Israel’s Supreme Court grants Lara Alqasem’s appeal; she will be allowed to enter the country
Haaretz.com | Noa Landau and Jonathan Lis Oct 19, 2018 5:18 AM
U.S. student Lara Alqasem will be allowed to enter Israel after the Supreme Court accepted on Thursday her appeal against the decision to prevent her entry. Alqasem, whom the state claimed was a BDS activist, was held over two weeks in a detainment center at Ben-Gurion International Airport despite receiving a student visa from an Israeli consulate prior to her arrival.
Alqasem, 22, was detained at Ben-Gurion Airport upon her arrival on October 2 after she was flagged as a BDS activist. Alqasem, who has a student visa and is enrolled in a master’s program in human rights at the Hebrew University, has been detained ever since.
“I’m relieved at the court’s decision and incredibly grateful for the work of my amazing and tireless lawyers Yotam Ben Hillel and Leora Bechor as well as the support of my family and friends. I will be happy to say more when I’ve had a chance to rest and process,” Alqasem told Haaretz following her release.
“Since the appellant’s actions do not raise satisfactory cause to bar her to entry to Israel, the inevitable impression is that invalidating the visa given to her was due to the political opinions she holds,” read the verdict. “If this is truly the case, then we are talking about an extreme and dangerous step, which could lead to the crumbling of the pillars upon which democracy in Israel stands,” the verdict continued.

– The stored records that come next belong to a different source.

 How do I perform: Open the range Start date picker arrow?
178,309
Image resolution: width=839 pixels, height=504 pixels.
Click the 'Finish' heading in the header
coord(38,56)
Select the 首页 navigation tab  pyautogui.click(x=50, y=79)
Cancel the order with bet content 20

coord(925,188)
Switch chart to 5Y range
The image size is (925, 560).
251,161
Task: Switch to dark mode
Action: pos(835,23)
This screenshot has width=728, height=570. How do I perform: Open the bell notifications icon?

“The Law of Entry to Israel is intended to protect the state’s sovereignty, and the public’s safety and security. It does not have a component of penalty, or revenge for previous bad behavior,” Justice Neal Hendel said.
“Despite the obstacles in her way the appellant insists on her right to study at the Hebrew University. This conduct is not in keeping, in an understatement, with the thesis that the she’s an undercover boycott activist,” he continued.
“The Interior Ministry has openly admitted that it does not have any evidence of the appellant’s engaging in boycott activity since April 2017, except for mysterious ’indications’ whose essence hasn’t been clarified and regarding which no evidence has been submitted,” Neal noted.
“The material submitted regarding the appellant’s activity in the SJP organization shows that even at that stage the boycott activity was minor and limited in character,” Neal added. “There’s no doubt the SJP cell indeed supported boycotting Israel – and this position must be roundly condemned. It is also presumable that the appellant, who played a role in the cell and for three years was one of its few members, was partner to this unworthy activity. However, it is impossible to ignore the cell’s sporadic and relatively minor character. In itself, it certainly was not one of the prominent boycott organizations and it is doubtful whether the appellant could be seen as filling the criteria [required in the law?] even when she had a position in it.”
Neal continued, saying that “alongside the random indications of the appellant’s involvement in BDS activity during her studies, it is impossible to ignore the testimonies of her lecturers about her complex approach, the curiosity she displayed toward Israel and Judaism and her readiness to conduct an open, respectful dialogue – which is in stark contrast to the boycott idea.”
“The struggle against the BDS movement and others like it is a worthy cause. The state is permitted, not to say obliged, to protect itself from discrimination and the violent silencing of the political discourse. It may take steps against the boycott organizations and their activists. In this case, preventing the appellant’s entry does not advance the law’s purpose and clearly deviates from the bounds of reasonability,” Neal concluded.
Justice Anat Baron said that “there was no place to deny the appellant the entry visa she had been granted, because clearly she doesn’t now and hasn’t for a long time engaged in boycotting Israel, not to mention engaging in ’active, continuing and substantial’ work in this matter. The decision to deny the appellant’s entry visa is unreasonable to the extent that it requires intervention.”